> **What needs to be done**
Note each line in the data below that holds "agent", and copy it.

> **Records shown**
Segment Open
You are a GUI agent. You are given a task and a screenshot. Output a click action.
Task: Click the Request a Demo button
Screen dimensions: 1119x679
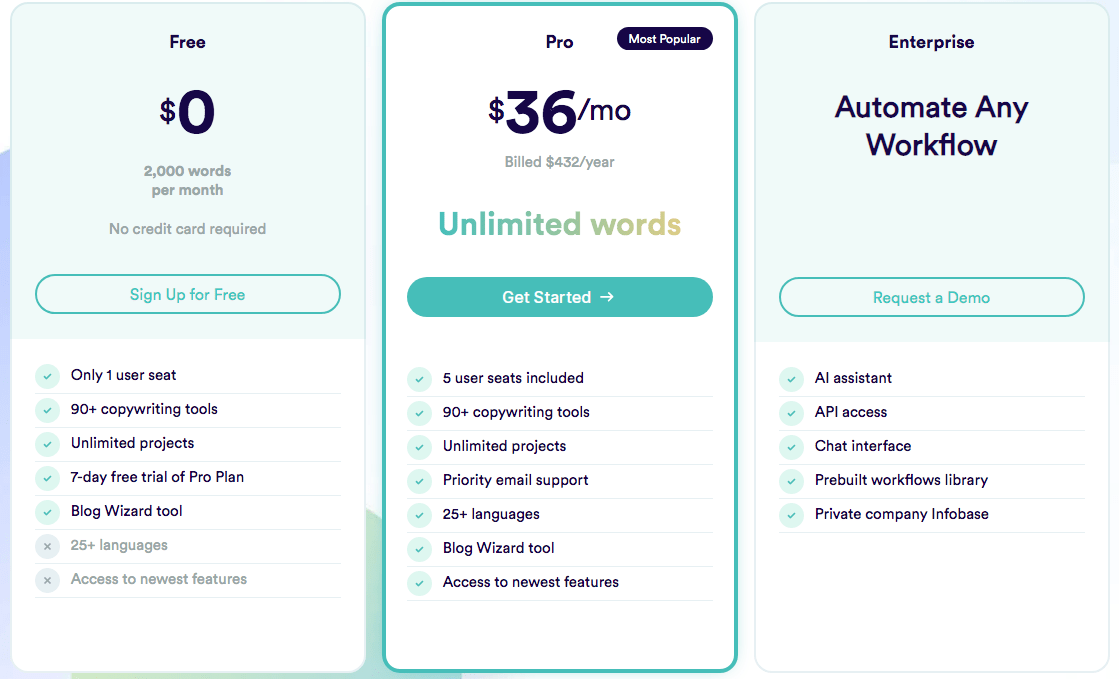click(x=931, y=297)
Segment Closed
Segment Open
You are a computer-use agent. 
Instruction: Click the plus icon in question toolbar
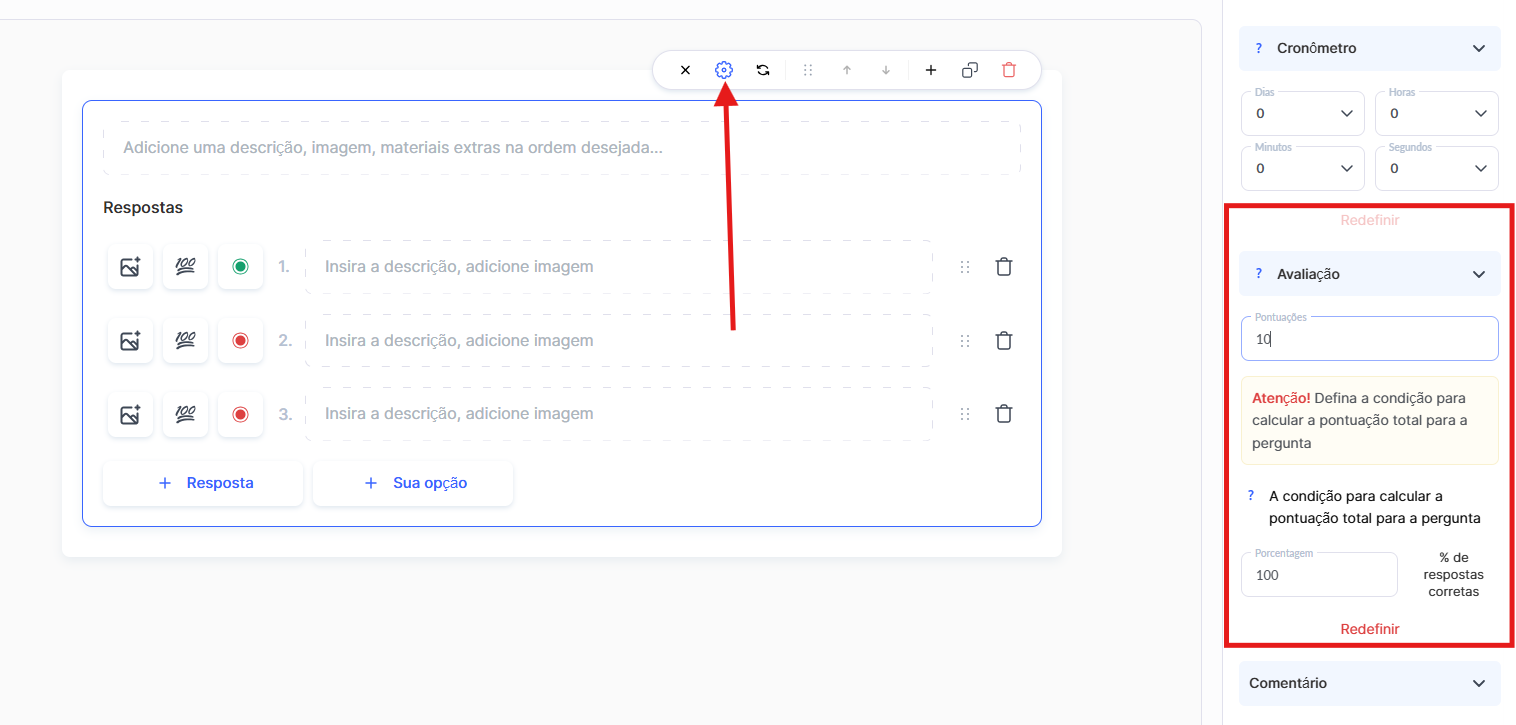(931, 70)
Segment Closed
> **Written solution**
You are a GUI agent. You are given a task and a screenshot. Output a click action.
You are a computer-use agent. 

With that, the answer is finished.